Task details -> Every line of the entries below from the one containing "Task: Open the Colors" to the one containing "Image resolution: width=932", both ends included, must be written out exactly. No other line belongs in the answer.

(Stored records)
=== Section Start ===

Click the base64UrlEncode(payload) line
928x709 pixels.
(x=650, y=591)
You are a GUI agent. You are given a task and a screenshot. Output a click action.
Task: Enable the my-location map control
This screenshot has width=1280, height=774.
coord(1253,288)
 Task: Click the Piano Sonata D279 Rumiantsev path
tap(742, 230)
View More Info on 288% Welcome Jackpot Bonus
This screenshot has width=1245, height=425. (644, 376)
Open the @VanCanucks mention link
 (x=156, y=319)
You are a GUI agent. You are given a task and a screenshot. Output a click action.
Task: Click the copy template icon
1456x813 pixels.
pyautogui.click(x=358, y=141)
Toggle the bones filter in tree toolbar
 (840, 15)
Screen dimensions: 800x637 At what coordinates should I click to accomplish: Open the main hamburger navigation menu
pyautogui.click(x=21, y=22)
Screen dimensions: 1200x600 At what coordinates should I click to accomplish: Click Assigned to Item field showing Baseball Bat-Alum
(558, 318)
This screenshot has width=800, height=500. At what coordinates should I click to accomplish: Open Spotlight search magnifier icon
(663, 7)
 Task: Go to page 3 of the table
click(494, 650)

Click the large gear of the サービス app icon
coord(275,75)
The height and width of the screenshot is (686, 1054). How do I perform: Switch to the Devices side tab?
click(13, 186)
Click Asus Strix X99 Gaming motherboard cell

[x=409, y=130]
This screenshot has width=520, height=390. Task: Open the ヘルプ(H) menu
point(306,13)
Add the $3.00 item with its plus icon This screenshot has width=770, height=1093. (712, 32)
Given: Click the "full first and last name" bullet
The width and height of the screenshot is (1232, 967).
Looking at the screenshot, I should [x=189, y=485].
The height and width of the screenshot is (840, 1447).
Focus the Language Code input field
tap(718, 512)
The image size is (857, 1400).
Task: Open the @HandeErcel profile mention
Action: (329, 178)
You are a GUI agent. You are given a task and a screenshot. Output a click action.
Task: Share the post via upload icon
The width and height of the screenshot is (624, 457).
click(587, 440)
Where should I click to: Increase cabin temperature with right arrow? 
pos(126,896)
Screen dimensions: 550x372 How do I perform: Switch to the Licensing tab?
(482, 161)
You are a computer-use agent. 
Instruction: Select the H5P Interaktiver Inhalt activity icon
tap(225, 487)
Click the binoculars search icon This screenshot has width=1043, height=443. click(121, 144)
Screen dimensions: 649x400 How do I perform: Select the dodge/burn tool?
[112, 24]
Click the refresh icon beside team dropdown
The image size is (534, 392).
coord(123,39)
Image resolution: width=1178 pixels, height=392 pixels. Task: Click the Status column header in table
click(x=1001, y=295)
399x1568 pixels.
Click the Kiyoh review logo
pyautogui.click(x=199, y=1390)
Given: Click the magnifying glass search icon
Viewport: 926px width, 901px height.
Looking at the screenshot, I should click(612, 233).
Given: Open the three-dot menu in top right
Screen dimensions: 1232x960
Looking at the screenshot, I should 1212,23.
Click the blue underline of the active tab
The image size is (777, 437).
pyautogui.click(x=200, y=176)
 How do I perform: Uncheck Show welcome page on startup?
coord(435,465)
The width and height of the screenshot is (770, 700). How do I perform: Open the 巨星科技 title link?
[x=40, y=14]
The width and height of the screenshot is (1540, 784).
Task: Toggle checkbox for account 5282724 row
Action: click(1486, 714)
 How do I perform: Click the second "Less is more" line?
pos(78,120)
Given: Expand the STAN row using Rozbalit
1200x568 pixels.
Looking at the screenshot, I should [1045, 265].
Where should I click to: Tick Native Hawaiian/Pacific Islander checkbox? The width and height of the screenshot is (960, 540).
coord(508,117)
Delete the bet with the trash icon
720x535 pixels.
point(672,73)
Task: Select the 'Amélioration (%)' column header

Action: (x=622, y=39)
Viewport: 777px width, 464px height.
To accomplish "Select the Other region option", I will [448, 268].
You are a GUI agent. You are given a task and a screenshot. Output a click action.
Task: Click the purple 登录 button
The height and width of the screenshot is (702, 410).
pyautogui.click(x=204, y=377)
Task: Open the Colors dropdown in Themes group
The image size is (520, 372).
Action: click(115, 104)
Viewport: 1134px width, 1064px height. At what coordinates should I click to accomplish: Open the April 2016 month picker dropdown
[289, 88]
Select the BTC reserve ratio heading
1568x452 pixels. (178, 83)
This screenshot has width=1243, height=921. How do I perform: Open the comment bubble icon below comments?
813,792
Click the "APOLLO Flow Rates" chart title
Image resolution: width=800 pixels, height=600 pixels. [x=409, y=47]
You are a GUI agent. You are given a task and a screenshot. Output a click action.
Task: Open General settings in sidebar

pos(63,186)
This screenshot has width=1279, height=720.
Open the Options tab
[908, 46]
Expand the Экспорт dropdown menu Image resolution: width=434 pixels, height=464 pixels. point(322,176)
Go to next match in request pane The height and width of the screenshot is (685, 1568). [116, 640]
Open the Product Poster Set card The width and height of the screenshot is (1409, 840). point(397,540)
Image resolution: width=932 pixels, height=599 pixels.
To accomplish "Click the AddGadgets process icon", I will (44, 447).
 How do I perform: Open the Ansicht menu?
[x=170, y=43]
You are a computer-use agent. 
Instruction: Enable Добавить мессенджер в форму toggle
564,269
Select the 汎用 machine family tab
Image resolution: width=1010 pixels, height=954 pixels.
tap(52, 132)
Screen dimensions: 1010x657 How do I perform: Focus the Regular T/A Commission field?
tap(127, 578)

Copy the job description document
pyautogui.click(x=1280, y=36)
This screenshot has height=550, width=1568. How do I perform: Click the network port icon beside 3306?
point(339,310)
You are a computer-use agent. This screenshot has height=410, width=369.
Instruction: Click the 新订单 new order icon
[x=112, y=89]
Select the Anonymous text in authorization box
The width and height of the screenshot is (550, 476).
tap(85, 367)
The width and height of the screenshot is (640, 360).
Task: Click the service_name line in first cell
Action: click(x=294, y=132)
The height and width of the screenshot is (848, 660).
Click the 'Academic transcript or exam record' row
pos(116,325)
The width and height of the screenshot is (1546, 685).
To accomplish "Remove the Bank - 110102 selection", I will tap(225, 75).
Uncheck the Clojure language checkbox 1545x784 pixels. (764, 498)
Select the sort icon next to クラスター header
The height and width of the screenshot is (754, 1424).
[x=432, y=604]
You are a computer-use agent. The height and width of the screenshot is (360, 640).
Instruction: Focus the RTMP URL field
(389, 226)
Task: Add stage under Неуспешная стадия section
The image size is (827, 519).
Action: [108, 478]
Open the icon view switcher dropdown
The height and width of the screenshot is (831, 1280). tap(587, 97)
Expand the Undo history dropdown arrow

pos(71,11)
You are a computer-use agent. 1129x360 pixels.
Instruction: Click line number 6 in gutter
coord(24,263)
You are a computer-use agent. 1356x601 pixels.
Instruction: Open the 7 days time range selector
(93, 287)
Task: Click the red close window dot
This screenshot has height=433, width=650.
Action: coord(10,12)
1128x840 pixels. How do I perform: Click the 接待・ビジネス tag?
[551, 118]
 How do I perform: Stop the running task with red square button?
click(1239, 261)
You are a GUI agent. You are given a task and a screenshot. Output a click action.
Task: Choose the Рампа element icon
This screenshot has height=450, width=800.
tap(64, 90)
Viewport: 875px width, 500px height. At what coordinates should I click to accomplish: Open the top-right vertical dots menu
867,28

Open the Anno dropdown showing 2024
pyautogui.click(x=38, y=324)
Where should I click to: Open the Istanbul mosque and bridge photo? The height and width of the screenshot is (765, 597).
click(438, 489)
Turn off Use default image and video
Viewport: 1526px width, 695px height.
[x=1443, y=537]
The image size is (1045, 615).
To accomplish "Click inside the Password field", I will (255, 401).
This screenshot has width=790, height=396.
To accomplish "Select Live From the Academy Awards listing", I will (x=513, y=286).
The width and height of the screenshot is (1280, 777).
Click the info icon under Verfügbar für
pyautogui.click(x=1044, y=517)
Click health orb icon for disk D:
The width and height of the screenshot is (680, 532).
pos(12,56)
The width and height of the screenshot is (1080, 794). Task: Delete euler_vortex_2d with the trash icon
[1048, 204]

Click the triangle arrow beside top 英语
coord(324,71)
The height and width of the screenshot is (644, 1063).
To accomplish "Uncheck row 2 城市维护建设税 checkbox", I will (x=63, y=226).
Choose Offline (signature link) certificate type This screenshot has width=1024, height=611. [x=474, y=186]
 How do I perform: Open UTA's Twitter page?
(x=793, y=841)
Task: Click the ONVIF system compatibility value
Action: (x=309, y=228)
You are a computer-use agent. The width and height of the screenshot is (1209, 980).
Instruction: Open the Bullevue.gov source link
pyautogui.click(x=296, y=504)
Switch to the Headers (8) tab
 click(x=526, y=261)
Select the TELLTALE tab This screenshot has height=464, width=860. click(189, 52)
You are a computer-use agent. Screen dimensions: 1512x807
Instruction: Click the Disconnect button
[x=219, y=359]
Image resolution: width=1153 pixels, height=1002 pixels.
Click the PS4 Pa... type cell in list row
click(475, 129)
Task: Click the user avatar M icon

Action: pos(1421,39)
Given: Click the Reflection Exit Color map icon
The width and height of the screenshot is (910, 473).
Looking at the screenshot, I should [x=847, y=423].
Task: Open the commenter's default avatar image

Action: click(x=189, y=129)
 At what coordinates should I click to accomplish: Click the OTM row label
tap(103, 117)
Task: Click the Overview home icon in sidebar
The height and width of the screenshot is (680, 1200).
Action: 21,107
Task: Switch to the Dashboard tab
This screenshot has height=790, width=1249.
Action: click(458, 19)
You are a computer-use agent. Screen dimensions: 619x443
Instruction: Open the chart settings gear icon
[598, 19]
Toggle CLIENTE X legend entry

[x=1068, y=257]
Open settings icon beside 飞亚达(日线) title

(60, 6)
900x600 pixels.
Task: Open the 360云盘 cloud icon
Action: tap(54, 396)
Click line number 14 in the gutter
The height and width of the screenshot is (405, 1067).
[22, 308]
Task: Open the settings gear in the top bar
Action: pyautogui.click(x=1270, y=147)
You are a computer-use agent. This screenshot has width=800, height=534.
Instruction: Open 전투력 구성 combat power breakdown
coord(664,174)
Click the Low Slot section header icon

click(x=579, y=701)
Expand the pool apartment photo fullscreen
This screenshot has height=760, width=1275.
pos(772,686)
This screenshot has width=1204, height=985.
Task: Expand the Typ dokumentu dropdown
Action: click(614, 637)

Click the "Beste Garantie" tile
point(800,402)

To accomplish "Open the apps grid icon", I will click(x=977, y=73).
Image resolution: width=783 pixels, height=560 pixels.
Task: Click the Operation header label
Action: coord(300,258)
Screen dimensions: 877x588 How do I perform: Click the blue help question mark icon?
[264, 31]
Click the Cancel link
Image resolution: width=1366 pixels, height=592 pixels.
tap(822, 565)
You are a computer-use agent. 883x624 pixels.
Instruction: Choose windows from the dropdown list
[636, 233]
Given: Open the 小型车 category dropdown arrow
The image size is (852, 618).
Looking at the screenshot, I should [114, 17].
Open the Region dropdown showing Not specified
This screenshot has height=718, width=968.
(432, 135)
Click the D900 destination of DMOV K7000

=== Section End ===

Task output ->
Task: Open the Colors dropdown in Themes group
The image size is (520, 372).
Action: click(115, 104)
Viewport: 1134px width, 1064px height. At what coordinates should I click to accomplish: Open the April 2016 month picker dropdown
[289, 88]
Select the BTC reserve ratio heading
1568x452 pixels. (178, 83)
This screenshot has width=1243, height=921. How do I perform: Open the comment bubble icon below comments?
813,792
Click the "APOLLO Flow Rates" chart title
Image resolution: width=800 pixels, height=600 pixels. [x=409, y=47]
You are a GUI agent. You are given a task and a screenshot. Output a click action.
Task: Open General settings in sidebar

pos(63,186)
This screenshot has width=1279, height=720.
Open the Options tab
[908, 46]
Expand the Экспорт dropdown menu Image resolution: width=434 pixels, height=464 pixels. point(322,176)
Go to next match in request pane The height and width of the screenshot is (685, 1568). [116, 640]
Open the Product Poster Set card The width and height of the screenshot is (1409, 840). point(397,540)
Image resolution: width=932 pixels, height=599 pixels.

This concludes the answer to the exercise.